Hi we recently had a few large workflows get in a ...
# flyte-deployment
n
Hi we recently had a few large workflows get in a bad state. I let them run for a long time and eventually had to abort a few. Nothing is running anymore but the flytepropeller logs are flooded with the following
Copy code
Failed to record taskEvent, error [EventAlreadyInTerminalStateError: conflicting events; destination: ABORTED, caused by [rpc error: code = FailedPrecondition desc = invalid phase change from FAILED to ABORTED for task execution
i feel like it is related to this ticket. My main question however is When something like this happens what is the best way to reset flytepropeller? I tried restarting the pod but it seems like is a problem with the database state?
d
Hey @Nicholas LoFaso! This is interesting. Is the FlyteWorkflow CRD still around? It would be interesting to look at a dump of this. Basically, what is happening here is that FlytePropeller is attempting to abort a task in the workflow. As part of that operation it sends an event to FlyteAdmin to update the task state in the UI. FlyteAdmin is responding that the task has already FAILED (as stored in the DB), so it can not be updated to ABORTED (an invalid transition).

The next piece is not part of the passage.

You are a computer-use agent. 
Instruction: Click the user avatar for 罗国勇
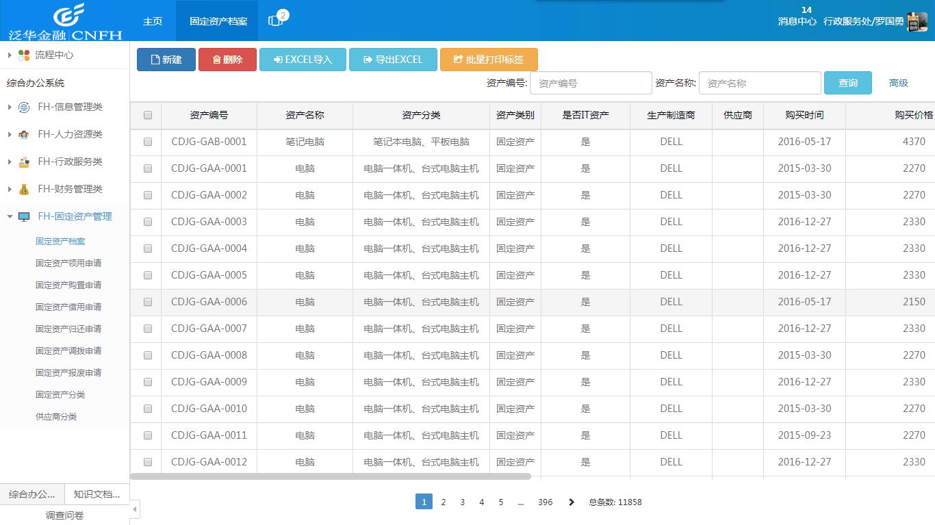click(917, 21)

If you can verify that all of the Pods in the workflow have been aborted and deleted (finalizers removed if necessary), then you should be able to delete the FlyteWorkflow CRD manually and that will stop FlytePropeller from attempting to re-abort the workflow.
However, this is very unintended behavior and I would like to figure out how we entered this state to ensure it doesn't happen in the future.

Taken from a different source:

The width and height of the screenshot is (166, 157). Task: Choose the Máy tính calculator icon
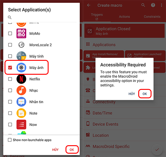[x=21, y=56]
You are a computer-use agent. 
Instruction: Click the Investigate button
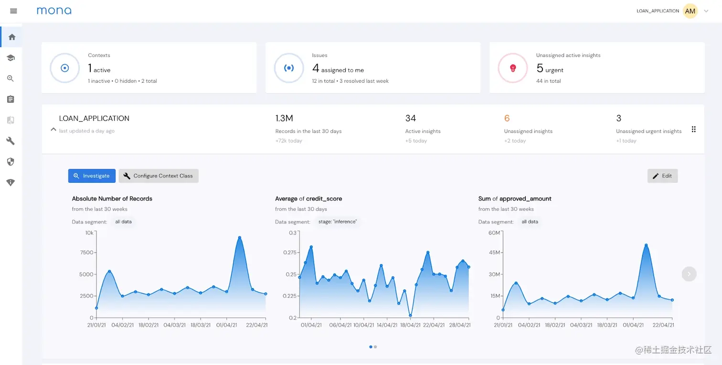tap(92, 176)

Is there anything in the logs about failing to update the workflow CRD? Something like
Failed to update workflow. Error [%v]
or
Failed storing workflow to the store, reason: %s
? I'm wondering if the task failed, the CRD was too large to update (or failed to update for some other reason), and then you manually aborted. This sequence could explain what you're seeing.
n
Hi Dan, thanks for the info. I’ve sent you one of the CRDs I retrieved with
kubectl get fly -o yaml.
I do not see either of those lines in our flytepropeller/flyteadmin logs. Some other info about the run. • Contour seems to have had an issue pulling images during the run. I suspect this was because we scaled out to 900 nodes fairly quickly and were being throttled. We’ve since updated our deployment to have the contour image (and all external images) copied into our internal registry. Not sure if the contour failure caused Flyte to get into this strange state, but seems plausible. • This workflow is fairly large and has multiple dynamic workflows and tasks. One dynamic workflow in particular spawns 1280 tasks per input file. • I’ve limited the number of input files per workflow invocation to 10. For this particular run we had 150 input files. • So we had 15 launchplan invocations, 10 files per workflow, 1280+ tasks per workflow. This utilized 10,000 CPU across ~900 nodes. It was supposed to take around ~7 hours to complete
j
@Dan Rammer (hamersaw) Did you find a cause on Flyte side? Can I try to provide more debugging info?
n
I tried to delete the three
fly
crds that are causing the log spam two attempt to delete but get hung waiting for the
flyte-finalizer
to complete one gets an error from etcd that the request is too large
Copy code
kubectl delete fly f8114eedda3854878b11
Error from server: etcdserver: request is too large
the two that appeared hung eventually did delete. Not sure what to do about f811 if etcdserver says it is too large
d
OK, so to cleanup, for the immediate fix, we need to delete the CRD that is too large - @Yuvraj do you know how we can do this?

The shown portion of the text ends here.